During this step, have a checkpoint/feedback loop with CCS to give UX feedback on existing documentation. A smaller group can work together and identify what it will take to make existing documentation consumable for quick starts.

  • Team responsible: CCS Technical Writing; UXD Design
  • Time frame: Sprint 2
  • Definition of done:
    • CCS Technical Writer reviewed all content and left edits/comments.
    • UXD Designer addressed all feedback.

Phase 4: UXD content review

Abi conducts a content review of the draft.

  • Team responsible: UXD Content Strategy; UXD Design
  • Time frame: Sprint 3
  • Definition of done:
    • Abi reviewed all content and left edits/comments.
    • UXD Designer addressed all feedback.
    • Stakeholder review (by Product Management and Dev Lead) is complete and all feedback is applied.
    • The quick start was tested in a live console using ConsoleQuickStart CRD.

Phase 5: Implementation

UXD Developer implements the quick start design and written content in OpenShift.

  • Team responsible: UXD Design; UXD Development; Product Management
  • Time frame: Initial Development Sprint (Sprint 4)
  • Definition of done:
    • Implementation addresses the main goals of the design and quick start draft.
    • #quickstart-ux-content team is tagged on GitHub for final review of content.
    • PR is reviewed by UX and PM and approved to be merged.

Phase 6: QE

QE does a review.
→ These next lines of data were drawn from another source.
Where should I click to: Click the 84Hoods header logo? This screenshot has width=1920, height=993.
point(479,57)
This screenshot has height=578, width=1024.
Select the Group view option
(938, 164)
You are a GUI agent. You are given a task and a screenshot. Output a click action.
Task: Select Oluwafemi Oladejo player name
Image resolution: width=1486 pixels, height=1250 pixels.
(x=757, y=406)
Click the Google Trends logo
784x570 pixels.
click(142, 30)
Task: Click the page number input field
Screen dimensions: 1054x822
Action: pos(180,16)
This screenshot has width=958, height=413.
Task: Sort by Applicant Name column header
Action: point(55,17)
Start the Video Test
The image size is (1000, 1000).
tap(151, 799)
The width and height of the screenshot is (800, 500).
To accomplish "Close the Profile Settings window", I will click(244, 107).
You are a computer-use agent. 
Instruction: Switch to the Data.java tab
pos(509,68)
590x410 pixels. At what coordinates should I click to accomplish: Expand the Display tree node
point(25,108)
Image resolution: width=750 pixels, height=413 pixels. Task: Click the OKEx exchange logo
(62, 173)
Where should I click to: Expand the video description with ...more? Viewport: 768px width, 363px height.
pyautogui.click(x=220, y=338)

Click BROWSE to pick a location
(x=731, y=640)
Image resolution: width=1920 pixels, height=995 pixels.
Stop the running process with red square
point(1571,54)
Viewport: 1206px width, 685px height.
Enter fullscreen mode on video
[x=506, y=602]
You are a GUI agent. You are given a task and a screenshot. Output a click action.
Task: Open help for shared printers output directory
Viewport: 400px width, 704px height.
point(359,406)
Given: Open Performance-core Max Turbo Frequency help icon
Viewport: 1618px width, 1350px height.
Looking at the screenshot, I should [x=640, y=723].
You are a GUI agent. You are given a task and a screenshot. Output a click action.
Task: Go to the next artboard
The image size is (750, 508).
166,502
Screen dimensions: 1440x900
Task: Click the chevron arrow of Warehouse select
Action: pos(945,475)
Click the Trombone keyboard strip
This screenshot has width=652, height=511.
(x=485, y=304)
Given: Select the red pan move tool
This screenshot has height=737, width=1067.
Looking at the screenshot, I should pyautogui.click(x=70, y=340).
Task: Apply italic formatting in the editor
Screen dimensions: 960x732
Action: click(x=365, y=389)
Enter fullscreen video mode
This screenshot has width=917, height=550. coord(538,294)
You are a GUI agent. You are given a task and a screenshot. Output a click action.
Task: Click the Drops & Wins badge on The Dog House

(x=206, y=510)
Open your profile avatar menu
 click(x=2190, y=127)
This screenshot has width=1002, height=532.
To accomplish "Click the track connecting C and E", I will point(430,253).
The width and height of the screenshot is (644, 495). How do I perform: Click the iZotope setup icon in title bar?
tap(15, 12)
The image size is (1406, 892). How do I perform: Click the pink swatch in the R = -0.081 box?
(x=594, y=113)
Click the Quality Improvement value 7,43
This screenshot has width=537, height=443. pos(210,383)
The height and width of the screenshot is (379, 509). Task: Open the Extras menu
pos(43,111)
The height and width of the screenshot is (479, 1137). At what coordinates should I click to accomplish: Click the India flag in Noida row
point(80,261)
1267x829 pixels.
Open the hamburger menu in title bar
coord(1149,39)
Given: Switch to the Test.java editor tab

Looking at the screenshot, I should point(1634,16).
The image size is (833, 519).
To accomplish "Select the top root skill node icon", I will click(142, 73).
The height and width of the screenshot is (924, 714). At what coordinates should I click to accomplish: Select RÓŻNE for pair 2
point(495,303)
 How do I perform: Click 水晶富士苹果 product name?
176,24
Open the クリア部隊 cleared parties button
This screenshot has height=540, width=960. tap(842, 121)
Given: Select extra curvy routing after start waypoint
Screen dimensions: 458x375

UXD reviews and files bugs as needed.

  • Team responsible: QE; UXD Design; UXD Development
  • Time frame: Before feature freeze
  • Definition of done:
    • High-severity bugs are resolved.
    • Low-severity bugs are triaged for following release.

Post-release: User testing (if prioritized)

If we have the time and resources for user testing, UXD Research will conduct testing.

Ongoing: Maintenance and localization

Quick starts are localized as part of UXD’s localization efforts for OpenShift.

NOTE: There needs to be a flag and QE process to review and sign off on quick starts for each release to make sure they still work.

External contributions

  • External teams may contribute quick starts to the console through a CR in 4.7 and later versions of OpenShift.
  • The teams should contribute their quick start to the relevant quick start GitHub repo.
  • The GitHub should have the required tag to get UX feedback.